Passage provided:
** Start **

# About LumberJocks.com On Facebook



## Cricket (Jan 15, 2014)

Although I am not the social media manager for this site, I have recently begun taking a more active role with our LumberJocks Facebook page. For those of you who are already Facebook users, please stop by and say hello! Make sure ya click "like" while you're there. https://www.facebook.com/LumberJocksCom


----------



## mojapitt (Dec 31, 2011)

I stink at social media. I clicked on the "like" button. How do I get updates from it?


----------



## Cricket (Jan 15, 2014)

By liking it, you will automatically see a few of our updates in your feed, but if you want to get notification on FB when we post there, you can select "get notifications" in the dropdown menu below the "like" button!


----------



## diverlloyd (Apr 25, 2013)

Keep up the good work cricket. Sorry no Facebook for me.


----------



## FaTToaD (Oct 19, 2009)

I liked Lumberjocks on Facebook a while ago and I love the fact my feed is not constantly full of LJ posts, unlike many other sites. However, I would love to see more projects featured on the Facebook page. Maybe the #1 from the daily top three or something like. Just a thought.


----------



## Cricket (Jan 15, 2014)

> I liked Lumberjocks on Facebook a while ago and I love the fact my feed is not constantly full of LJ posts, unlike many other sites. However, I would love to see more projects featured on the Facebook page. Maybe the #1 from the daily top three or something like. Just a thought.
> 
> - FaTToaD


That is an excellent idea!


----------



## Cricket (Jan 15, 2014)

I also try to make sure to always post our interviews there.


----------



## DonBroussard (Mar 27, 2012)

Done. I thought I had already liked the FB page, but apparently not.

** End **

Instructions for the task:
Pick up the forum thread about the LumberJocks Facebook page after its last post and keep it going.

Collected data:
** Start **

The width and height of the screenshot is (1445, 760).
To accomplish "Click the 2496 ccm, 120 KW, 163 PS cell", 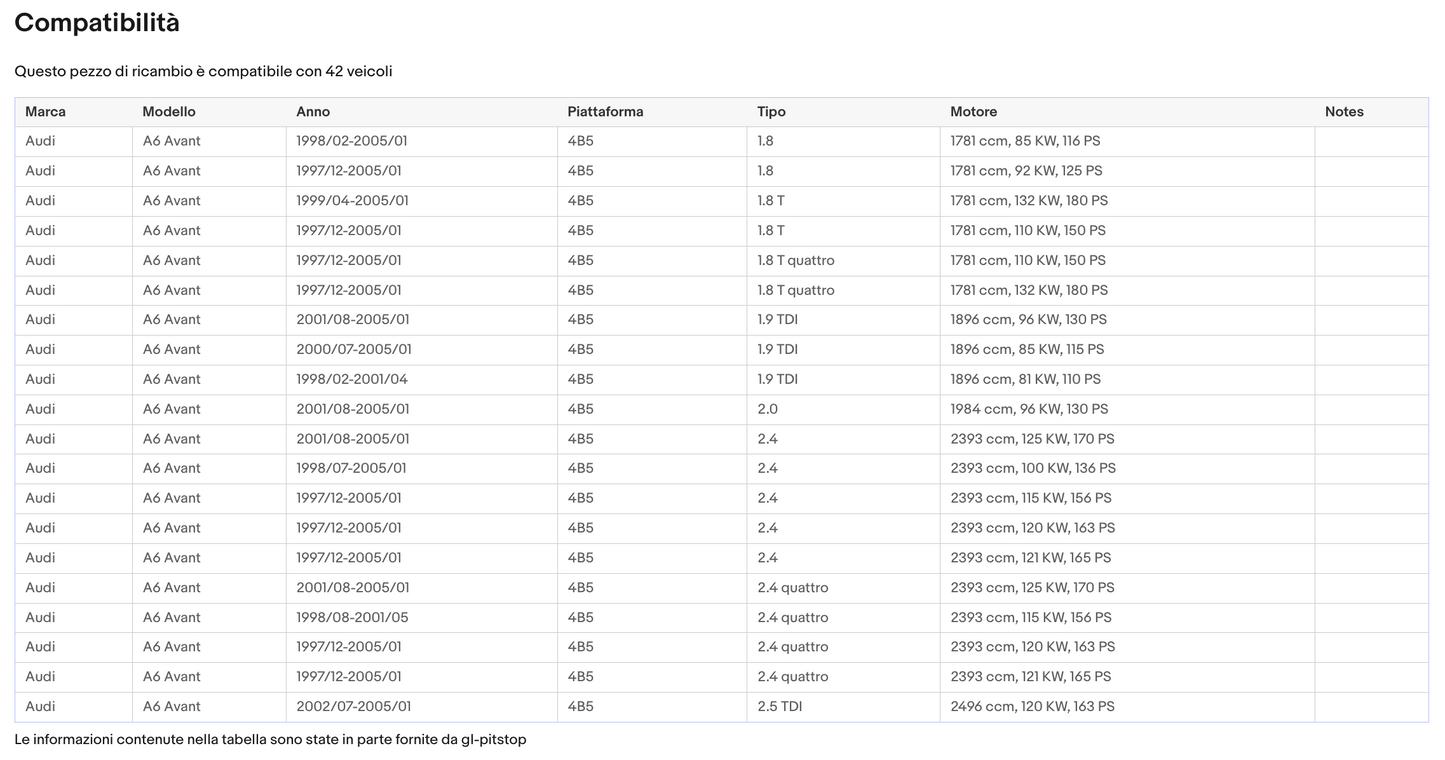I will point(1032,707).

** End **

Final result:
----------



## FaTToaD (Oct 19, 2009)

The interviews are a great idea Cricket! I've really enjoyed reading them so far!


----------



## Kentuk55 (Sep 21, 2010)

I am on FB, but, I just pop in and out every now n then. It has it's plus's tho.


----------



## TheFridge (May 1, 2014)

What in the hell is Facebook?


----------



## lightcs1776 (Nov 14, 2013)

I have the LJ FB site, but really hate FB, so rarely visit. I much prefer LJs here.


----------



## woodbutcherbynight (Oct 21, 2011)

Ah Facebook, twitter, shudderfly etc etc etc Does anyone find it odd that we as a society feel the need to send out to the entire world a picture of the toilet and a play by play of how that came out???? Or that you discovered navel lint and want to share that with the world?

(laughing)


----------



## Cricket (Jan 15, 2014)

I can assure you that we aren't sharing toilet stories or lint discoveries on the LJ Facebook page. (smiles)


----------



## TopamaxSurvivor (May 2, 2008)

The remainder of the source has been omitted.